====== EXTRACT PROVIDED ======

The lions, which stand stuffed at the Field Museum of Natural History and
were immortalized in the 1996 film "The Ghost and Darkness," had dental
problems so severe that they might have abandoned more difficult prey and
turned to humans, according to research by a Field zoologist and a Waukegan
dentist.
"Humans are easy prey. We're very slow, we don't hear very well, and we
don't see very well in the dark," said Bruce Patterson, a zoologist at the
museum.
Patterson is scheduled to present a paper Tuesday at the annual meeting of
the American Society of Mammalogists on his research on the skulls of the two
Tsavo (SAH-vo) lions and on a third man-eater acquired by the museum two years
ago. The paper is co-authored by Ellis Neiburger, a practicing dentist whose
expertise on carnivores is often called upon by zoologists and
paleontologists.
Their findings coincide, Patterson said, with an "infirmity theory" that
explains that wild lions and tigers sometimes hunt humans when they are slowed
by infirmities and can't chase or kill animals they normally eat.

====== DATA EXCERPT ======

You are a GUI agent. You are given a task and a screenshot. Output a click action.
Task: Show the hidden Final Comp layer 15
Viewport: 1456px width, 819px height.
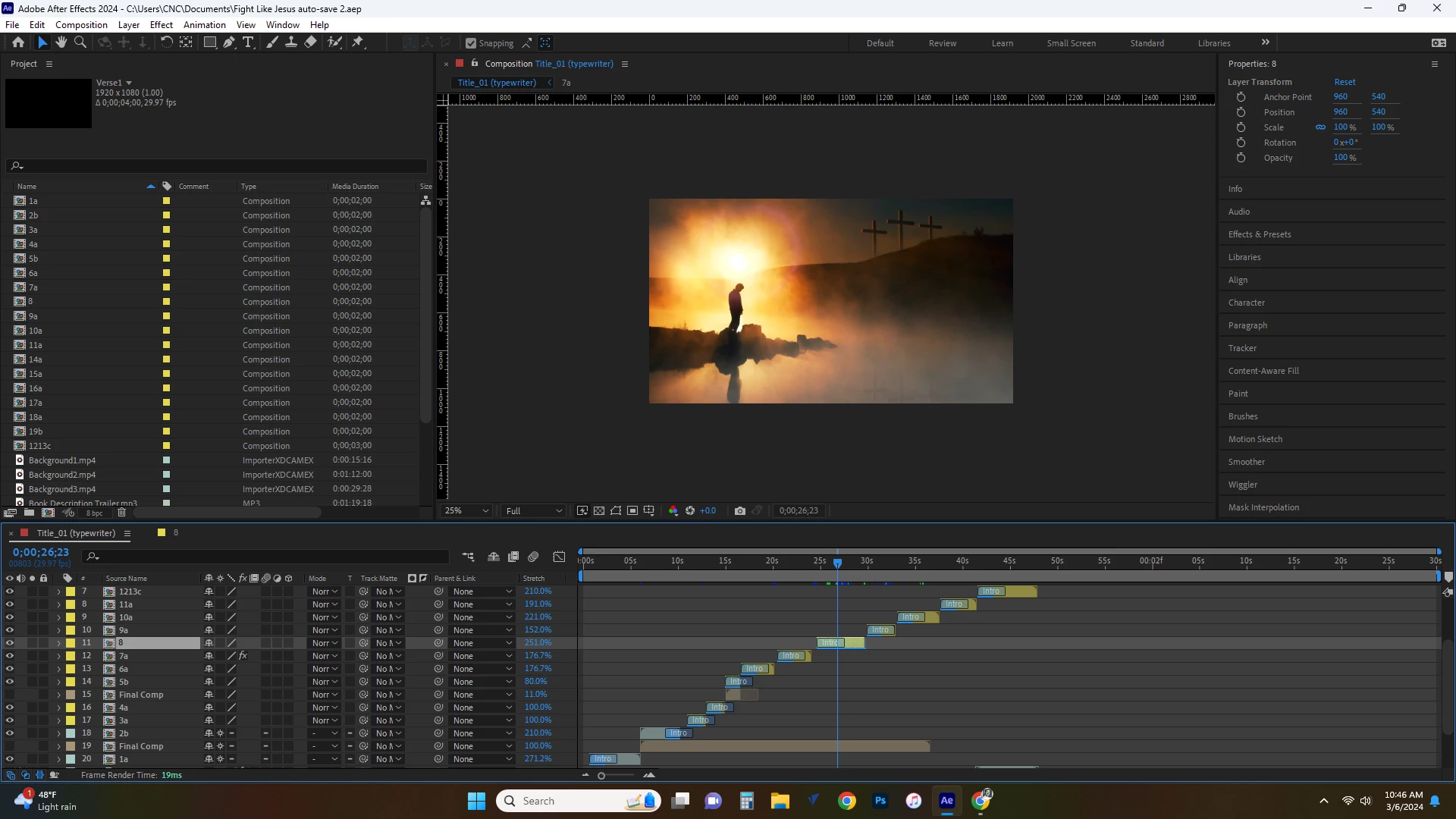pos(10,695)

======

SHORT PROBLEM.
From the article on the Tsavo lions, return the passage that begins at the words "Patterson is scheduled" and stops after "paleontologists.", copied word for word.

RIGHT ANSWER.
Patterson is scheduled to present a paper Tuesday at the annual meeting of
the American Society of Mammalogists on his research on the skulls of the two
Tsavo (SAH-vo) lions and on a third man-eater acquired by the museum two years
ago. The paper is co-authored by Ellis Neiburger, a practicing dentist whose
expertise on carnivores is often called upon by zoologists and
paleontologists.